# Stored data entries
------

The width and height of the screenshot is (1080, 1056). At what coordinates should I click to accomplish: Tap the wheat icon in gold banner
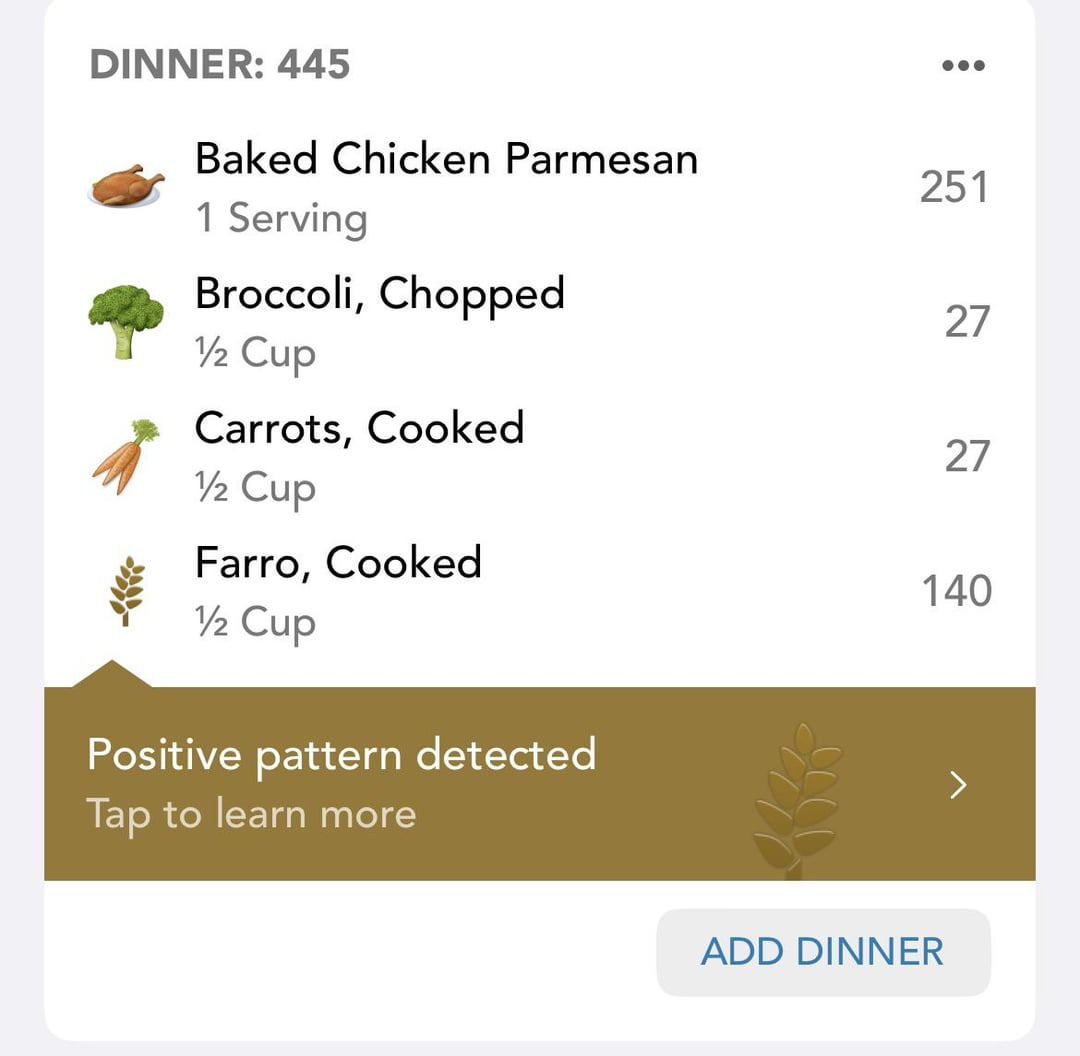click(798, 800)
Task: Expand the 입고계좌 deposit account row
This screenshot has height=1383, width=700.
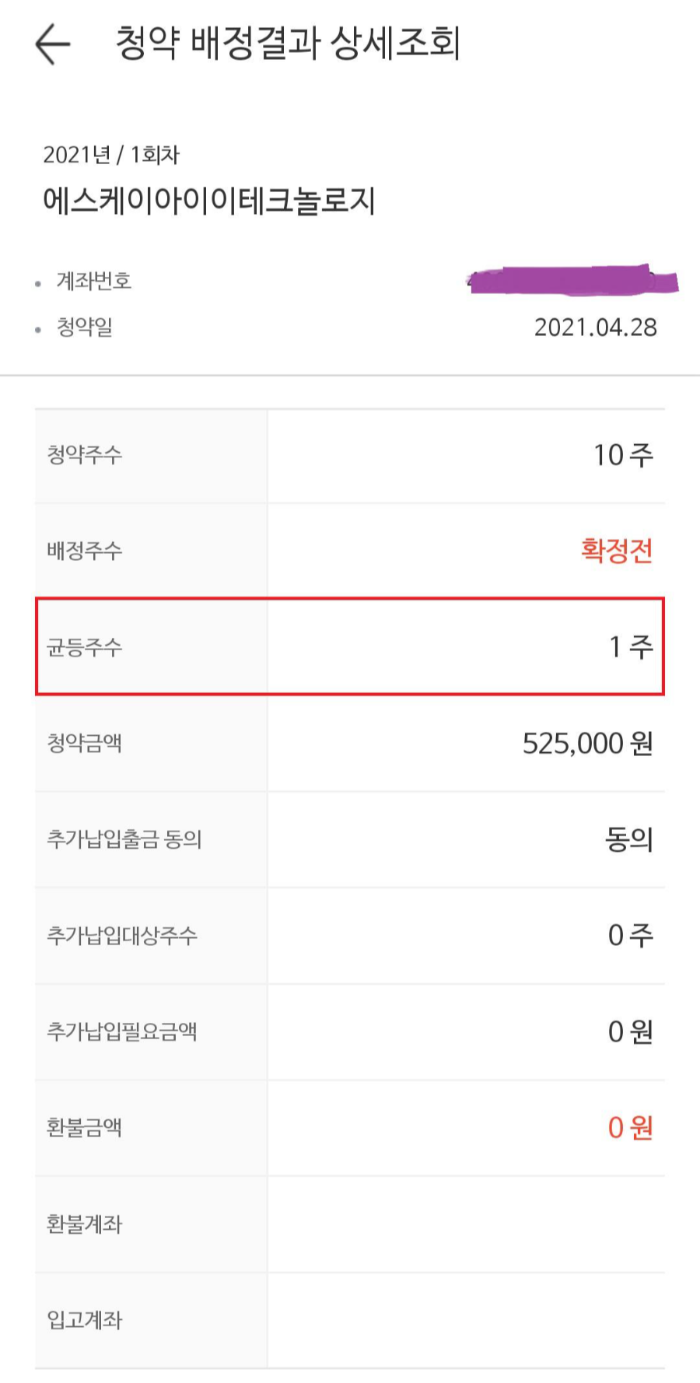Action: tap(350, 1318)
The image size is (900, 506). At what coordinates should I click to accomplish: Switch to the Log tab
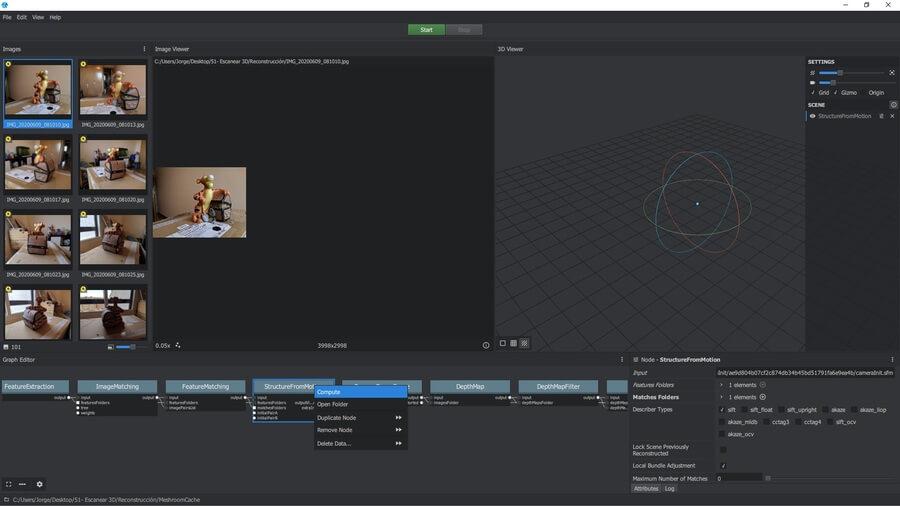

------

# Exercise
Could you reproduce every entry exactly, leaving out the pictures?

# Answer section
The width and height of the screenshot is (1080, 1056). At what coordinates should I click to accomplish: Tap the wheat icon in gold banner
click(798, 800)
Task: Expand the 입고계좌 deposit account row
This screenshot has height=1383, width=700.
Action: tap(350, 1318)
The image size is (900, 506). At what coordinates should I click to accomplish: Switch to the Log tab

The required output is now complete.